By Duncan Horscroft on February 26, 2019 in News

Bronte leading the way, by Phil Leamon

The dangers of plastic and other rubbish in our waterways are well documented.

As well as threatening endangered marine and other wildlife, there are literally islands of junk floating in the world’s major oceans.

All of this junk is man-made and there is no apparent reason why it should not have been disposed of properly in the first place.

But it is what it is.

The late Ian Kiernan OAM, through his Clean Up Australia campaign, showed the world that people care for their environment, with millions of volunteers on hand every year on Clean Up Australia Day.

Now another volunteer is starting her own campaign on Bronte Beach.

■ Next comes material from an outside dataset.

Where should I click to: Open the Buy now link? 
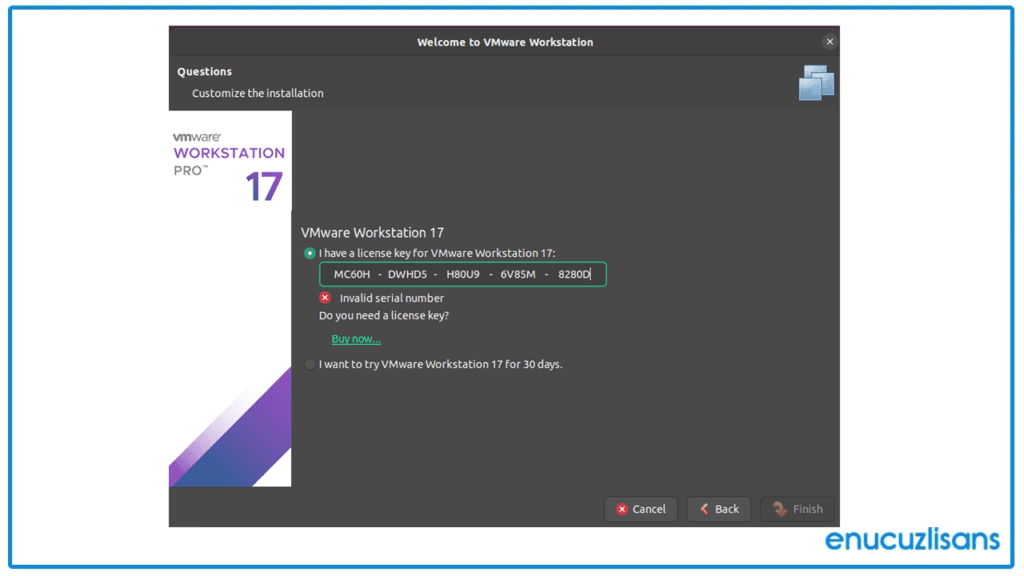355,338
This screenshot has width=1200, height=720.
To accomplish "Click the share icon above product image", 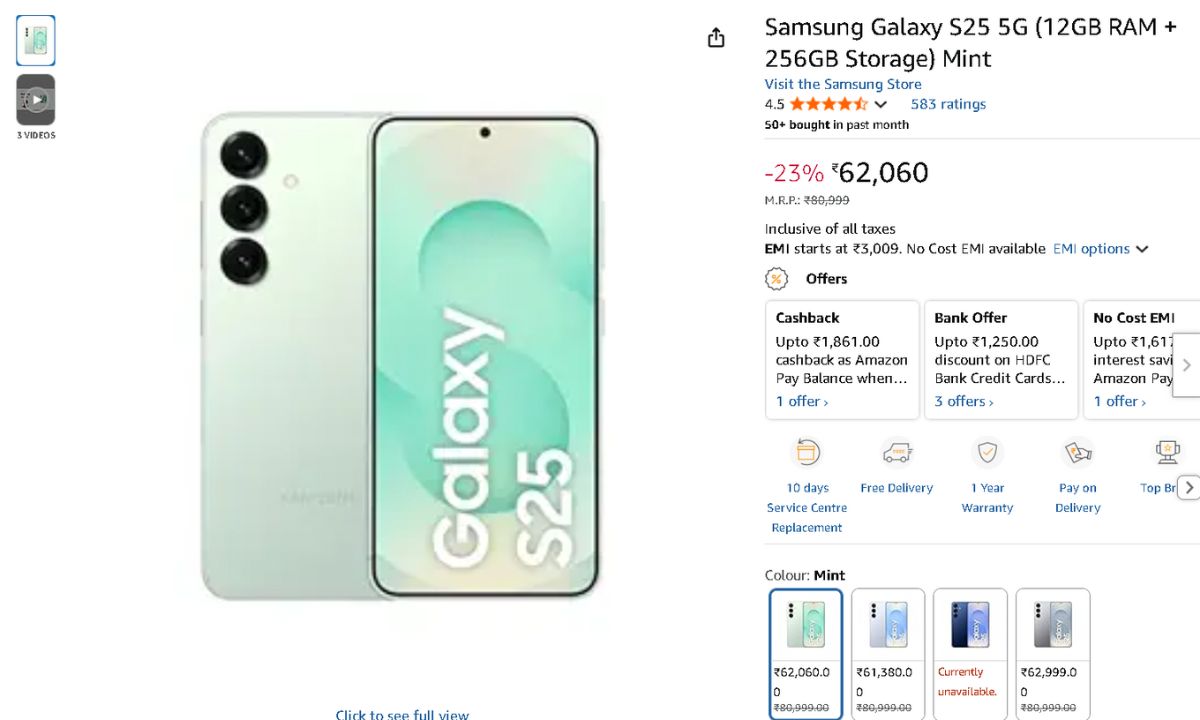I will [x=716, y=38].
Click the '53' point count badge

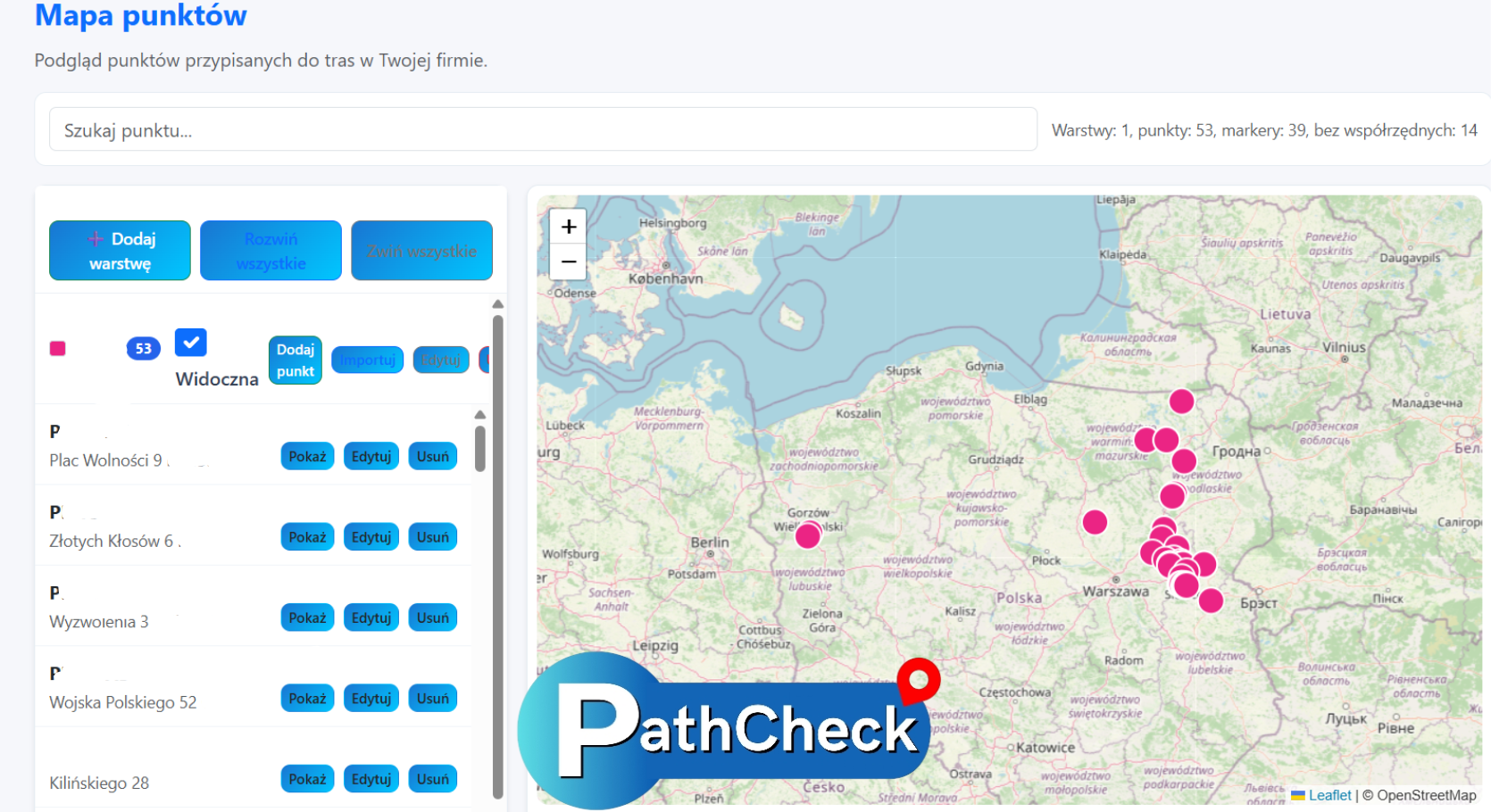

Emma Finnerty, an active volunteer surf lifesaver for the Bronte Surf Club, has made a resolution to complete a rubbish clean-up along the beach at the end of every surf patrol.

“It’s a small step to try and make a difference for our beaches and our community,” Ms Finnerty said.

“The local parkies and the council are doing a great job, but with the number of beachgoers over the recent holiday period, everyone needed to step in and lend a hand.”

Ms Finnerty wants to encourage other clubs to band together and show they care for their local beaches, and has received support from her local patrol captains. She also hopes to receive support from the local Nipper movement.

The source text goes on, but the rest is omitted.